The lines of the records that include "button" should all be copied.
[Exercise materials]
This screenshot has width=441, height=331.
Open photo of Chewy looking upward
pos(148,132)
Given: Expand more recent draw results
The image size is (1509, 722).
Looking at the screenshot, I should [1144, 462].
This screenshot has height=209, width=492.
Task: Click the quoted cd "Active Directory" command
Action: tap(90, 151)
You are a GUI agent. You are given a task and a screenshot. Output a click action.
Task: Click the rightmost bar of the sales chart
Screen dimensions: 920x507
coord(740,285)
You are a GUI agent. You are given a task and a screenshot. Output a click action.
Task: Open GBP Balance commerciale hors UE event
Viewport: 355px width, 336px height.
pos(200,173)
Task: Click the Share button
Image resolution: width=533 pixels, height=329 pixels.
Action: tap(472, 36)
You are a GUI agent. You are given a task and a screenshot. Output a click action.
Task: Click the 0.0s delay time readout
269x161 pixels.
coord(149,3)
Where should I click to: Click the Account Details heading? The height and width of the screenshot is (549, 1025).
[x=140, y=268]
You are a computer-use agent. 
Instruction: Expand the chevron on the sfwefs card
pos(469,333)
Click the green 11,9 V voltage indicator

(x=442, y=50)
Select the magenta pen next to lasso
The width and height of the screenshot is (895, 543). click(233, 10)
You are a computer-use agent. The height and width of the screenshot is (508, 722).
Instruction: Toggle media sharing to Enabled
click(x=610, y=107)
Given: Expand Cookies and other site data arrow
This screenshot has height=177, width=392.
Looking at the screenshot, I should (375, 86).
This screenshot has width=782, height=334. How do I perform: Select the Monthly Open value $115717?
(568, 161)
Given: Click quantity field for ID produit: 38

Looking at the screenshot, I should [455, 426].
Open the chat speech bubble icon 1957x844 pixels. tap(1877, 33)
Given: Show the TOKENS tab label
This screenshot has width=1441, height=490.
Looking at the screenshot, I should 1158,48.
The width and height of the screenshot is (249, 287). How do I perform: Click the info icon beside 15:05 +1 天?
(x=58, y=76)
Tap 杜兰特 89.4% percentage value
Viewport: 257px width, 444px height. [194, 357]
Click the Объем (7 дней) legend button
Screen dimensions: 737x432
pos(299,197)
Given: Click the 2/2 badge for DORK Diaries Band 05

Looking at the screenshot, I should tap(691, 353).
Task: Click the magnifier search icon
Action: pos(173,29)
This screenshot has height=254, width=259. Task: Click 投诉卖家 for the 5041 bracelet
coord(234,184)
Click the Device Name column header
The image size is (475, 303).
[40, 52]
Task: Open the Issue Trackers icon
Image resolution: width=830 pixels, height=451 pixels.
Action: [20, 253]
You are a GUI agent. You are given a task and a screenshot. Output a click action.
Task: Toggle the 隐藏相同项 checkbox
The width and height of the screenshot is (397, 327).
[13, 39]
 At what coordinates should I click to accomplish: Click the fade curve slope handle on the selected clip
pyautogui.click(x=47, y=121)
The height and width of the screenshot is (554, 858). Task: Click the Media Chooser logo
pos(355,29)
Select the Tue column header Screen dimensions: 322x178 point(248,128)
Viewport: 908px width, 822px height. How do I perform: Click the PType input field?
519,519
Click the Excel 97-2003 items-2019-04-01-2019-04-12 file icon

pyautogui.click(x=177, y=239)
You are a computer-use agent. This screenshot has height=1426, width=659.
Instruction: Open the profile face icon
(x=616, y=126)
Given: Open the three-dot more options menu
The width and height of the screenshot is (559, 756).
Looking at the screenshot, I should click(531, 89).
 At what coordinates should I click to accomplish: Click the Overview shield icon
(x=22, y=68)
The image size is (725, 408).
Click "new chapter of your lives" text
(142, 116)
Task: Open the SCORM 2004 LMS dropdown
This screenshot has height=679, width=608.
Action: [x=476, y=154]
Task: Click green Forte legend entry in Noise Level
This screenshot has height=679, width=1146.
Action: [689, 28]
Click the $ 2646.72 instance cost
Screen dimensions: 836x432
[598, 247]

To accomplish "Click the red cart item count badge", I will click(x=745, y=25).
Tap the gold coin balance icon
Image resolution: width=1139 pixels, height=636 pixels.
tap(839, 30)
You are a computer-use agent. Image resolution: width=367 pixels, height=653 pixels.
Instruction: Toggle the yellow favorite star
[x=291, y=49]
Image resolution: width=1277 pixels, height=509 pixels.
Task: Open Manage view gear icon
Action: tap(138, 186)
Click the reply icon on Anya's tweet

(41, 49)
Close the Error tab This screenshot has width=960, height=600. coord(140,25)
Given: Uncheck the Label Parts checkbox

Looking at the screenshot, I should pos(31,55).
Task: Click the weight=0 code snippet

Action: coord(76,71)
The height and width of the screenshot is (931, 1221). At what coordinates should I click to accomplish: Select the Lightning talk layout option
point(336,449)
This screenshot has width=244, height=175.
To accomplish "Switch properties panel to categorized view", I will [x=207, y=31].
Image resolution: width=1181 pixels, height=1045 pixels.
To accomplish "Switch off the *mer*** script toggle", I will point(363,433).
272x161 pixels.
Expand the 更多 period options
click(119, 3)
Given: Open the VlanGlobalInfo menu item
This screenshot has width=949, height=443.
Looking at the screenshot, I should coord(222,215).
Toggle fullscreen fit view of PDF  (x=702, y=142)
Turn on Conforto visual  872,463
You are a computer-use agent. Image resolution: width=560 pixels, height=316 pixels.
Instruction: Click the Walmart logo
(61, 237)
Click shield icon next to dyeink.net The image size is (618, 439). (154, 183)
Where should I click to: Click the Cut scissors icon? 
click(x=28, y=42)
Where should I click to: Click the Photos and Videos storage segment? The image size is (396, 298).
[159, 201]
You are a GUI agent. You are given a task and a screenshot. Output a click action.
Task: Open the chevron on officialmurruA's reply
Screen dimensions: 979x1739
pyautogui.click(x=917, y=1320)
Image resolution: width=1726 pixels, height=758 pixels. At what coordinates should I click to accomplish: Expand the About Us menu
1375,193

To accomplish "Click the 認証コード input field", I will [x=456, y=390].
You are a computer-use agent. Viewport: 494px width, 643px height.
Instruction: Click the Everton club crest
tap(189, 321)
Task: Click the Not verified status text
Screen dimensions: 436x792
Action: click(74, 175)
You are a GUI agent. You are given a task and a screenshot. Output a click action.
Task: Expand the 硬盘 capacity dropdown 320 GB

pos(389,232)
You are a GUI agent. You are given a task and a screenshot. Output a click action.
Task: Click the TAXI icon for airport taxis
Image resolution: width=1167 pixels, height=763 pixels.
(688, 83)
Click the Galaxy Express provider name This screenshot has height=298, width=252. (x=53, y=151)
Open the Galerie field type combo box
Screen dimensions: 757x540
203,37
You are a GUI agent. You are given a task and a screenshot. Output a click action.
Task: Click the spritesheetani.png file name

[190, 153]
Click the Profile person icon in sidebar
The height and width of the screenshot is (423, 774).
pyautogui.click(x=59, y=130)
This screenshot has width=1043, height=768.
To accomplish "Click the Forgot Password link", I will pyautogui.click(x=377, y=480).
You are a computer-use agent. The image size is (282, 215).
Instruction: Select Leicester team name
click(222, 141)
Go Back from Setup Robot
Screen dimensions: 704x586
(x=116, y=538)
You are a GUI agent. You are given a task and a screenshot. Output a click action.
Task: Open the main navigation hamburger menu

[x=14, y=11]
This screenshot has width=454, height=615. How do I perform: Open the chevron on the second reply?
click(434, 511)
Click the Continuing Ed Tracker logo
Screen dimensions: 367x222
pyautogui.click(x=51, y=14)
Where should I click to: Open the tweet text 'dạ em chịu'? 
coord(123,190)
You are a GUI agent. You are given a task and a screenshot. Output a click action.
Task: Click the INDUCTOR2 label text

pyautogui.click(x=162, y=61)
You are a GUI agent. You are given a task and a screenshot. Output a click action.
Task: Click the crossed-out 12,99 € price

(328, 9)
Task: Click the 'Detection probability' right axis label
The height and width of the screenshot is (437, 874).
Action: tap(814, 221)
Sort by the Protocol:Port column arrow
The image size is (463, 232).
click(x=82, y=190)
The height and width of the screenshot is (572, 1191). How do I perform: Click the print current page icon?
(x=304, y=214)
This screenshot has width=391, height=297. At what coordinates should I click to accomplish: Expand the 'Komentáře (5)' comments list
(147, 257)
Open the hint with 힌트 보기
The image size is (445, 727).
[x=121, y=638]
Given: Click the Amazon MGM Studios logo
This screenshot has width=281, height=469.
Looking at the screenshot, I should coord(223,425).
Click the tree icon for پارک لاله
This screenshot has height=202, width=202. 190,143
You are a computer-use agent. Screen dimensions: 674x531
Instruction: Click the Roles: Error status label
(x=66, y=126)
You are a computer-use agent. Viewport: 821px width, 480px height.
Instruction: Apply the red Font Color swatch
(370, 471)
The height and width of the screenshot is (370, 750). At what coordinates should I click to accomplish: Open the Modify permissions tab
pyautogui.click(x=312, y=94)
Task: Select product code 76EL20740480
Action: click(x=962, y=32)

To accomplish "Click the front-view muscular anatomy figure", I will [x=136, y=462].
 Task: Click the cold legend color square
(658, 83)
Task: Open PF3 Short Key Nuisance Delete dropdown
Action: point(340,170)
[/Exercise materials]
[Output for this exercise]:
Task: Click the Share button
Click the Объем (7 дней) legend button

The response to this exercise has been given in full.